Pimpinan KPK Laode Muhammad Syarif menjelaskan, komunikasi antara pejabat kedua instansi itu telah dilakukan sejak Maret 2017 saat dilakukannya pemeriksaan audit keuangan Kemdes PDTT tahun anggaran 2016.
"Dalam rangka memperoleh opini wajar tanpa pengecualian (WTP) SUG, Inspektur Jendral Kemdes DPTT melakukan pendekatan pada auditor," katanya di Jakarta, Sabtu (27/5).
Menurut Laode, SUG memberikan kode uang "Perhatian" sebagai pemberian uang kepada pegawai BPK. "Perhatian" tersebut diketahui ada "Perhatian besar" dan "Perhatian kecil".
Saat operasi tangkap tangan (OTT), Jumat, pihak Kemdes memberikan uang Rp 40 juta kepada pegawai BPK untuk memberikan opini WTP pada audit keuangan Kemdes.
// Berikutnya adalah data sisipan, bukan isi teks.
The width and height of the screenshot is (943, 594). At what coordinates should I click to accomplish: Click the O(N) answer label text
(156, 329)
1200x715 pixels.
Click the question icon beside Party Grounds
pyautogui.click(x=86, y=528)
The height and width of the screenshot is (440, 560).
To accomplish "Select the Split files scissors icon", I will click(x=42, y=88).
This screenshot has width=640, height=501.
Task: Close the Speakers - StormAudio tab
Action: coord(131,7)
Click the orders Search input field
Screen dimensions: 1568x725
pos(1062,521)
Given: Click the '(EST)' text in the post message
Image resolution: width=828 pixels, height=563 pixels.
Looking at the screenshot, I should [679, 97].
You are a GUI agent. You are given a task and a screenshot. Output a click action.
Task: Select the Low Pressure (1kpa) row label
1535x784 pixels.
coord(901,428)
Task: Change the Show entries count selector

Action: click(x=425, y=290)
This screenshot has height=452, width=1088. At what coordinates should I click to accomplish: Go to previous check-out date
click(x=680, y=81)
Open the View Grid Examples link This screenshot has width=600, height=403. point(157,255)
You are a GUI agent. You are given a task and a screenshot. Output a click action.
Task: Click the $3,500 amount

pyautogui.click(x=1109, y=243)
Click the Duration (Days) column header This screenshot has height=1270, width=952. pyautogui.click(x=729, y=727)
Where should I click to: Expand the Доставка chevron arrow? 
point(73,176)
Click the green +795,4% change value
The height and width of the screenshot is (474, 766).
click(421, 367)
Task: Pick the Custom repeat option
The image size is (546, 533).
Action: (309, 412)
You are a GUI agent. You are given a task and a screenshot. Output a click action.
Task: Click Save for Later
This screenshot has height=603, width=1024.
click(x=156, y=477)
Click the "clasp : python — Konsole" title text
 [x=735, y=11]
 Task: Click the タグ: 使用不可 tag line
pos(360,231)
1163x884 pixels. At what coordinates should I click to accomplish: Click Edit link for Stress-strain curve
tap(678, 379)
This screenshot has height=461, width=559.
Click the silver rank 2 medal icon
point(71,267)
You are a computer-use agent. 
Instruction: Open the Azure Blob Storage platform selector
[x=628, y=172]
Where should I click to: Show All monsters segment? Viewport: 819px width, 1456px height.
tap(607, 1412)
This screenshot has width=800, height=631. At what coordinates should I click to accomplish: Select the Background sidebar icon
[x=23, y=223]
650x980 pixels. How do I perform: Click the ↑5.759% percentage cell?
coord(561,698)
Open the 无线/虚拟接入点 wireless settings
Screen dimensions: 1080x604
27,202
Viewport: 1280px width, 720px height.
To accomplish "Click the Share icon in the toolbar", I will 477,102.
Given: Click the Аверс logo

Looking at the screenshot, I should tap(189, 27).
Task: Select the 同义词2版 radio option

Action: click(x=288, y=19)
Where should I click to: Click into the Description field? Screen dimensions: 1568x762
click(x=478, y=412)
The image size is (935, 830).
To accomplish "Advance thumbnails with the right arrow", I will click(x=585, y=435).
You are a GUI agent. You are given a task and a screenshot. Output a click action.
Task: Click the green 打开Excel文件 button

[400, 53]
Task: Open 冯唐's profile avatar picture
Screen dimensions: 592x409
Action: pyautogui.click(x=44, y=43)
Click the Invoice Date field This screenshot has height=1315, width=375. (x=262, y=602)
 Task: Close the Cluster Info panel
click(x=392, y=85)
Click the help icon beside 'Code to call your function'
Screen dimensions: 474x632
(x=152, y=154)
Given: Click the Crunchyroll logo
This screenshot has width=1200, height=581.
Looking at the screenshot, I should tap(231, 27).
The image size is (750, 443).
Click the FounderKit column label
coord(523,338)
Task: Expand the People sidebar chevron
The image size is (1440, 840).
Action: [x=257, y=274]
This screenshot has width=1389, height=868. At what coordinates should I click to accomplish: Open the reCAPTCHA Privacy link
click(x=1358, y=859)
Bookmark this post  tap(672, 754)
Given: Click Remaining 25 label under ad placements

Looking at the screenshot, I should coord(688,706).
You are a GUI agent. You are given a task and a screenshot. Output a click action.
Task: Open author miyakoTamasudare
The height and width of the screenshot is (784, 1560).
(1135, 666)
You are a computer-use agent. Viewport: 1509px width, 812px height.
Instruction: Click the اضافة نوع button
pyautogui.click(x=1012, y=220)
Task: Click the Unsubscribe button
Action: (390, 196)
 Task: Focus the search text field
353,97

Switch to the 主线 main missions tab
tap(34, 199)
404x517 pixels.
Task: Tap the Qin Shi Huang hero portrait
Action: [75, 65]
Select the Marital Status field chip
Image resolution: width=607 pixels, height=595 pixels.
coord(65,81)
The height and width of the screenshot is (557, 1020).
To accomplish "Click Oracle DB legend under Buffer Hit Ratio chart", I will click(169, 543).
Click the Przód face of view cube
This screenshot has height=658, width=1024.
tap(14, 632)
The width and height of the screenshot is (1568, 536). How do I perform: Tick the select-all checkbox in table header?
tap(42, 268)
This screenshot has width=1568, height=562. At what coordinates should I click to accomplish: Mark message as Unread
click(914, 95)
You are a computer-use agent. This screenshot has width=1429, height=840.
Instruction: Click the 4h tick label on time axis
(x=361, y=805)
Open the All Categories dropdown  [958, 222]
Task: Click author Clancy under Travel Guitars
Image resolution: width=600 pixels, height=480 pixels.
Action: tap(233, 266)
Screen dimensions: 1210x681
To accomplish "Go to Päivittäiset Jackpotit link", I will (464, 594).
Adapun sebelumnya, pihak Kemdes terlebih dahulu memberikan Rp 200 juta.
Setelah dilakukan pemeriksaan 1x24 jam dan dilakukan gelar perkara KPK menetapkan empat tersangka. Keempatnya adalah, Inspektur Jendral Kemdes PDTT Sugito, Eselon III Kemdes PDTT Jarot Budi Prabowo, Auditor BPK Ali Sadli, dan Eselon I BPK Rochmadi Saptogiri.
Pimpinan KPK Agus Raharjo mengatakan, keempat tersangka itu telah melakukan tindak pidana korupsi terkait pemberian status wajar tanpa pengecualian (WTP) pada audit keuangan Kemdes tahun anggaran 2016.
Atas kejadian ini sebagai pemberi, Sugito dan Jarot dijerat Pasal 5 ayat 1 huruf a atau Pasal 5 ayat 1 huruf b atau Pasal 13 UU Tipikor Jo Pasa 64 KUHP Jo Pasal 55 ayat 1 ke -1 KUHP.
Sementara yang menerima (pegawai BPK) dijerat Pasal 12 huruf a atau b atau Pasal 11 atau Pasal 12 Huruf a UU Tipikor Jo Pasa 64 KUHP Jo Pasal 55 ayat 1 ke -1 KUHP.